We have to have a line in the sand. So, depending on what is calculated by whom, a reasonable scenario would be that had there been no tariff by China, our ending stocks for 2018/19 would have been somwhere between 560 million bushels and 600 million bushels. The difference between USDA’s current 956 million bushels in ending stocks leaves about 396 million bushels that could be labeled a direct cause of China’s 25% tariff. 

Some think tanks suggest even if we would get 100% of the non-Chinese business that South America can’t fill, we’d likely come up short by 10 million metric tons of what we lost in Chinese business, or 375 million bushels. That is coincidentally within a “rounding error” of the 396 million bushels calculated above. Trump doesn’t care what China does with the “significant amount” purchased—just get it out of this country and off our books. Odds are China will use some, but likely have their government reserve agency buy it, charge the tariff and then rebate it back to the agency—a net-zero problem.


Who Won The Tariff War? On the surface, there is something for everyone. Trump keeps his promise to farmers, making soybeans whole by paying the $1.65 tariff reconciliation. The U.S. and China will hold the bulk of global stocks to cushion a production problem. China breaks the back of the Brazilian basis play, and it will be back to the U.S. and South America competing for who will sell soy products the cheapest. It looks to me like a pseudo win-win for both governments. China gets its beans at competitive prices, while the U.S. makes a point and holds some of the global surplus.  

The supply and demand outlook will be less influenced by a slight crop problem in either hemisphere, but concerns don’t disappear. Now it’s up to U.S. acreages and yields. We have proven either hemisphere can have a 350-million-bushel to 500-million-bushel shortfall, and no one is talking El Niño, yet! Hopefully we are back to the basics of price discovery. 

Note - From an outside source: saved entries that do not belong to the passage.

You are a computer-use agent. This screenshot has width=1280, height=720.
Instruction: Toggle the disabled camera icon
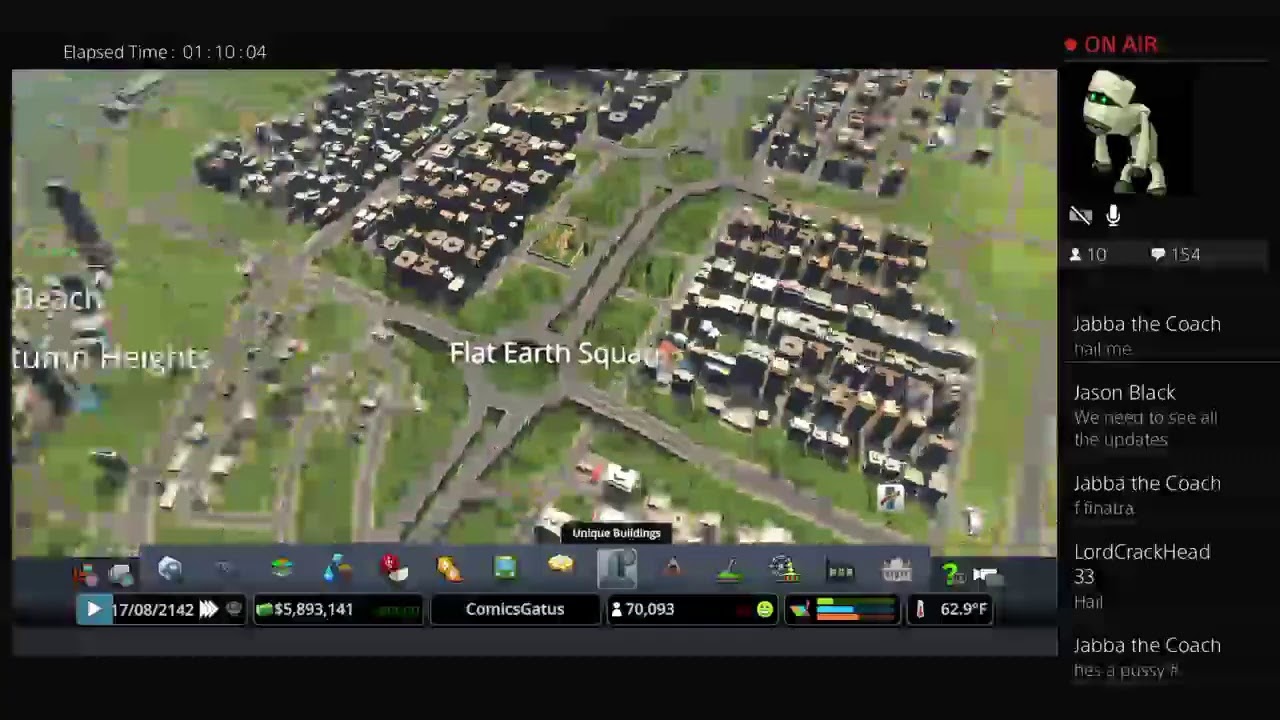click(1080, 216)
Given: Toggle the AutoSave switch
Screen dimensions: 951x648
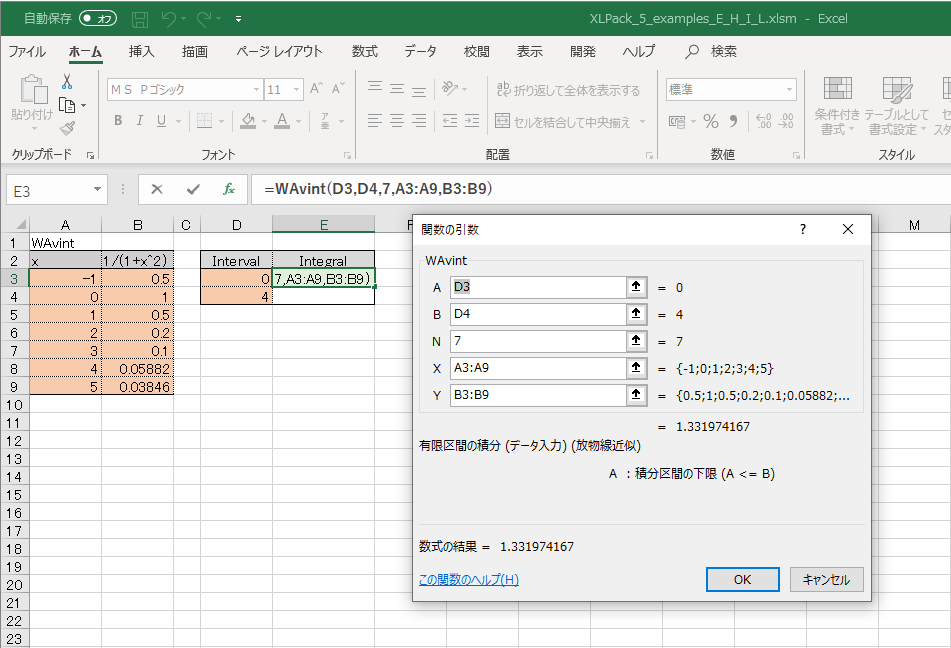Looking at the screenshot, I should pos(98,19).
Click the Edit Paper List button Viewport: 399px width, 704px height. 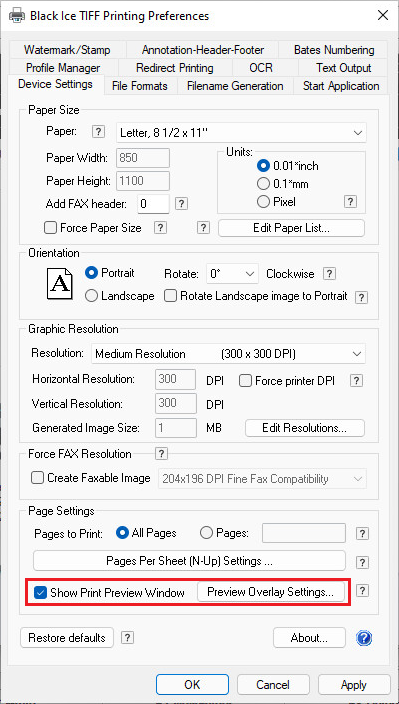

Jerry Gulke farms in Illinois and has interests in North Dakota. He is president of Gulke Group Inc., a market advisory firm. Contact him at (707) 365-0601 or Disclaimer: There is substantial risk of loss in trading futures or options, and each investor and trader must consider whether this is a suitable investment. There is no guarantee that the advice we give will result in profitable trades.



“Who won the tariff war? On the surface, there is something for everyone.”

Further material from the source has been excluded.